**Exercise:**
Check which lines of the entries that follow hold "before", then give the number of those lines and nothing more.

Collected data:
════

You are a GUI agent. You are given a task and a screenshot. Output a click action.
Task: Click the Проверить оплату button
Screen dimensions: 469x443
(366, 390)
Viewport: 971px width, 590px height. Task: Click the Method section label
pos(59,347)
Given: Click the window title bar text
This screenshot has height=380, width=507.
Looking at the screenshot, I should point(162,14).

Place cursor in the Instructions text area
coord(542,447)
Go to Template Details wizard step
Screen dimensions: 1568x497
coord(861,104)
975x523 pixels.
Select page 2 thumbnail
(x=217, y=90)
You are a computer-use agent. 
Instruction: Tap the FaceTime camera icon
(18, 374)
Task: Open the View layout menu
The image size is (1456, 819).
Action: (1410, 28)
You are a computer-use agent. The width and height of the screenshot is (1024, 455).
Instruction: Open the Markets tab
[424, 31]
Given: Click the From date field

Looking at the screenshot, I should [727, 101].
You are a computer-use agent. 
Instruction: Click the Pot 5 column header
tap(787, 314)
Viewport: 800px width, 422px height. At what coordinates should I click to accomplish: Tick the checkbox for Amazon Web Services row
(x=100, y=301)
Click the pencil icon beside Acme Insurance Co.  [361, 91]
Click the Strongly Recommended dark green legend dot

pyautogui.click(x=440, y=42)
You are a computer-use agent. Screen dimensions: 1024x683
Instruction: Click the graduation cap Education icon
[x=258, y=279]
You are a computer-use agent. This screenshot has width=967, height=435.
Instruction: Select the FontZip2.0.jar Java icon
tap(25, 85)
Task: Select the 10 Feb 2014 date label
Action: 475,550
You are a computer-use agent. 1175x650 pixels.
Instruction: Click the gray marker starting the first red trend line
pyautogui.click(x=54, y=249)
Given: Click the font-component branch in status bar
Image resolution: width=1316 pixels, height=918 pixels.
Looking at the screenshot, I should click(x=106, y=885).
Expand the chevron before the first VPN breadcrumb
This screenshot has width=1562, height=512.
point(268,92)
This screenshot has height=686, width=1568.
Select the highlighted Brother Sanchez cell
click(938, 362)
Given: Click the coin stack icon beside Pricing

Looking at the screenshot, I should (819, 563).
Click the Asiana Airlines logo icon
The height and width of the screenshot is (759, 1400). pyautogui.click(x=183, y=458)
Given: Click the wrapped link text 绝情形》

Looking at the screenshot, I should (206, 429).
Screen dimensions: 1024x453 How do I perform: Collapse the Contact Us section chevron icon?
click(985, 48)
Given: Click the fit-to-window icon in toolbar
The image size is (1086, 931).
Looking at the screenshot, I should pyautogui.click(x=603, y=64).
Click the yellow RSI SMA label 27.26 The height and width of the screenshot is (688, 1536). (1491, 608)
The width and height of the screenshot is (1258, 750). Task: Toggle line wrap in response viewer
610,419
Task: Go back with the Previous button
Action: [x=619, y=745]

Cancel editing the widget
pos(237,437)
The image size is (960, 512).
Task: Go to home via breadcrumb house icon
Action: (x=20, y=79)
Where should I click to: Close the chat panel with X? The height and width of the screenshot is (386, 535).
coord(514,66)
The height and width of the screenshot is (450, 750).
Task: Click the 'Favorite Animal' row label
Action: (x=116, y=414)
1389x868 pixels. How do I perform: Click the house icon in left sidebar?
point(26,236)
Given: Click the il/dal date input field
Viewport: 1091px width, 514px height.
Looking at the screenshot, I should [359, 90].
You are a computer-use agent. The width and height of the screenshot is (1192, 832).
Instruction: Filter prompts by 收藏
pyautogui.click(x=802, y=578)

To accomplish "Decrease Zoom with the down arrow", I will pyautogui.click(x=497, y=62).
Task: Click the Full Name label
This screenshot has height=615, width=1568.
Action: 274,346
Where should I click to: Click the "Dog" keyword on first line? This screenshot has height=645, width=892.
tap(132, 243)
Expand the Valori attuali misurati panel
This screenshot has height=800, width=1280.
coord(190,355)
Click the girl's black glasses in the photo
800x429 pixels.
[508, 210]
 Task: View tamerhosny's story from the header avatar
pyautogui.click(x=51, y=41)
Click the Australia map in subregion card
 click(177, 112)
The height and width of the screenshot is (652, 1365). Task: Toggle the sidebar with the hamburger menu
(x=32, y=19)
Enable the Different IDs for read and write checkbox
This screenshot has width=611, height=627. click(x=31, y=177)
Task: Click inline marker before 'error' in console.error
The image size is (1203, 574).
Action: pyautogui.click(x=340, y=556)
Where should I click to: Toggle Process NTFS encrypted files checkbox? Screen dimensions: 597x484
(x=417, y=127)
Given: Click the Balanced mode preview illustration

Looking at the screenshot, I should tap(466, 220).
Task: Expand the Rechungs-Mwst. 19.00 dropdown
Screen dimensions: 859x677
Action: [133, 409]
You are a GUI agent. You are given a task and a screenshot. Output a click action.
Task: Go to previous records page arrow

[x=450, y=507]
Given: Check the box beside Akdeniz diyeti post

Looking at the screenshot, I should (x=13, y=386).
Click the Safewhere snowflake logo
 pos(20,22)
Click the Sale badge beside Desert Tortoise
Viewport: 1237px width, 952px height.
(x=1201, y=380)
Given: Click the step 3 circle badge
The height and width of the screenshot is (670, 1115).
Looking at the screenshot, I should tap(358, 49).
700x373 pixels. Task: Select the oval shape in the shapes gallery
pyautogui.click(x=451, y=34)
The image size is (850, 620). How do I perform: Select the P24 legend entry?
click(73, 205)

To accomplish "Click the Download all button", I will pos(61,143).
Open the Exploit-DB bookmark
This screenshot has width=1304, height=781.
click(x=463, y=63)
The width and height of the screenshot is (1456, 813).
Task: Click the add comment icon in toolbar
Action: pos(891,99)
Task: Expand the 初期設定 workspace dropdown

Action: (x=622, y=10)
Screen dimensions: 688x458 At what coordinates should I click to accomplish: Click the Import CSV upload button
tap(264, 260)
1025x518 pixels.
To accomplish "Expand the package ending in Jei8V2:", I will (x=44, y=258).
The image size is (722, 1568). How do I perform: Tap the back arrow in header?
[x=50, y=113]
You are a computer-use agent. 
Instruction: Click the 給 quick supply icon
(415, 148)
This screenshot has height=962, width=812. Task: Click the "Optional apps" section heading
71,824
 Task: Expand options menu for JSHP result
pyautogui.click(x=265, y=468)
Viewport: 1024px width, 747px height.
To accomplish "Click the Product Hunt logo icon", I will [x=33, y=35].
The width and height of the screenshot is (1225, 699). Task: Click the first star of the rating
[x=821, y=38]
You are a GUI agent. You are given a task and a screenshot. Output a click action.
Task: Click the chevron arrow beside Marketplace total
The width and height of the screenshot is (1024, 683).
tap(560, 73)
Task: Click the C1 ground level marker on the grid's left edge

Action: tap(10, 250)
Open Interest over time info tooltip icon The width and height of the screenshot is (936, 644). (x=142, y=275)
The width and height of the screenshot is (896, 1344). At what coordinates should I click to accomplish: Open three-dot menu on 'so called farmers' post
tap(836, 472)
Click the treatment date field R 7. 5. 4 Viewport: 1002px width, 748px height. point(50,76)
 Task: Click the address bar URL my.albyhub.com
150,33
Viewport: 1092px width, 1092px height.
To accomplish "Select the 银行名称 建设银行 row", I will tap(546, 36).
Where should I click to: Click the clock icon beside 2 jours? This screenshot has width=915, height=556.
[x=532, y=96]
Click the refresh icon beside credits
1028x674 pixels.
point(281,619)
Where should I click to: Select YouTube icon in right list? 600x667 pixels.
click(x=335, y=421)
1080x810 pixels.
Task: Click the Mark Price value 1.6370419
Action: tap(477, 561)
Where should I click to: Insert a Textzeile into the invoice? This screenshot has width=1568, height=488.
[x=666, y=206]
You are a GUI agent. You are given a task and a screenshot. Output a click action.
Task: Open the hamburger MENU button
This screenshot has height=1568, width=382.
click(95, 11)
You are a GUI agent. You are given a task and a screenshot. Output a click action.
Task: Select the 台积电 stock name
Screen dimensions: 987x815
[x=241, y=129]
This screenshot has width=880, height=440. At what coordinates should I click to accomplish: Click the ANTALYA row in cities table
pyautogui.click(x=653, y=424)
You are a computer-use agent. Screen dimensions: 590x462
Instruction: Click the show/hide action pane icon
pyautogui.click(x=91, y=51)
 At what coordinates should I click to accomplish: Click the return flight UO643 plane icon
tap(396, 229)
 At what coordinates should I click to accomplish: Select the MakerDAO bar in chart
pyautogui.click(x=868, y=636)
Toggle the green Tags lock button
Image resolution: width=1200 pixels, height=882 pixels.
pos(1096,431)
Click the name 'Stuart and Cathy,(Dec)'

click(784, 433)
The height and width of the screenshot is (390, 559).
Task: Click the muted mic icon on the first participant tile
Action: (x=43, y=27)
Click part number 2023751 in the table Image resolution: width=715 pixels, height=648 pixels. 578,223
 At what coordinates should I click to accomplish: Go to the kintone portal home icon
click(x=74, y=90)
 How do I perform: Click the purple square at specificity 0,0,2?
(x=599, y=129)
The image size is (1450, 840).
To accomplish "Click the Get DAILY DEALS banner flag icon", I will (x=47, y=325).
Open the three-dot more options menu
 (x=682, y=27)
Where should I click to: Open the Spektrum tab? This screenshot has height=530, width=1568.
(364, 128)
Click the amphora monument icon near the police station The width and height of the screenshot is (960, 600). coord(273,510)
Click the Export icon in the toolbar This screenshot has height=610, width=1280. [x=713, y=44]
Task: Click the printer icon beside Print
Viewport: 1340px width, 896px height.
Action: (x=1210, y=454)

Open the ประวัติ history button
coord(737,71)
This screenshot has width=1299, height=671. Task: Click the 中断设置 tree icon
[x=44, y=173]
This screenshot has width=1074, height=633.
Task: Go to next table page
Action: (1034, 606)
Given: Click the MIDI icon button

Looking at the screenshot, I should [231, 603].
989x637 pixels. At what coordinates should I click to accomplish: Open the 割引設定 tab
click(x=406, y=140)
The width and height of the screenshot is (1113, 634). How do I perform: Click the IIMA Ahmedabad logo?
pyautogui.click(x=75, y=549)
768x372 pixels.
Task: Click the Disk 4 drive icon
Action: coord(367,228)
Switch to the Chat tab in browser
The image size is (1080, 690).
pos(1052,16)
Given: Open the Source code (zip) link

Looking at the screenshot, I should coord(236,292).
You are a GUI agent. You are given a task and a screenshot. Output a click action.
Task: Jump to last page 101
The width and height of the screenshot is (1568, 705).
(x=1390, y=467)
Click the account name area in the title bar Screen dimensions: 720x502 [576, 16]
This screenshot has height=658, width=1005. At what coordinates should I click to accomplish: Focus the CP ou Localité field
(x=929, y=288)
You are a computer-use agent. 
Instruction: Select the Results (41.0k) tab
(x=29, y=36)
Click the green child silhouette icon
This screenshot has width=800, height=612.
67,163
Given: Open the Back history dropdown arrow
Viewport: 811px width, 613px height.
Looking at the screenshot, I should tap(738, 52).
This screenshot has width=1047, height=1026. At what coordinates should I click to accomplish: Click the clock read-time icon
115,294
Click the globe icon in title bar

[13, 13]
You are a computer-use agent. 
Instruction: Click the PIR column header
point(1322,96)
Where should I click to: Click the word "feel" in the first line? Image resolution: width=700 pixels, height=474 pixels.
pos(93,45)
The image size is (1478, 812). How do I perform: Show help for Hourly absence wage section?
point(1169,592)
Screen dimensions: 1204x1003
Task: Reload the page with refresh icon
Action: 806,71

════

**Written answer:**
2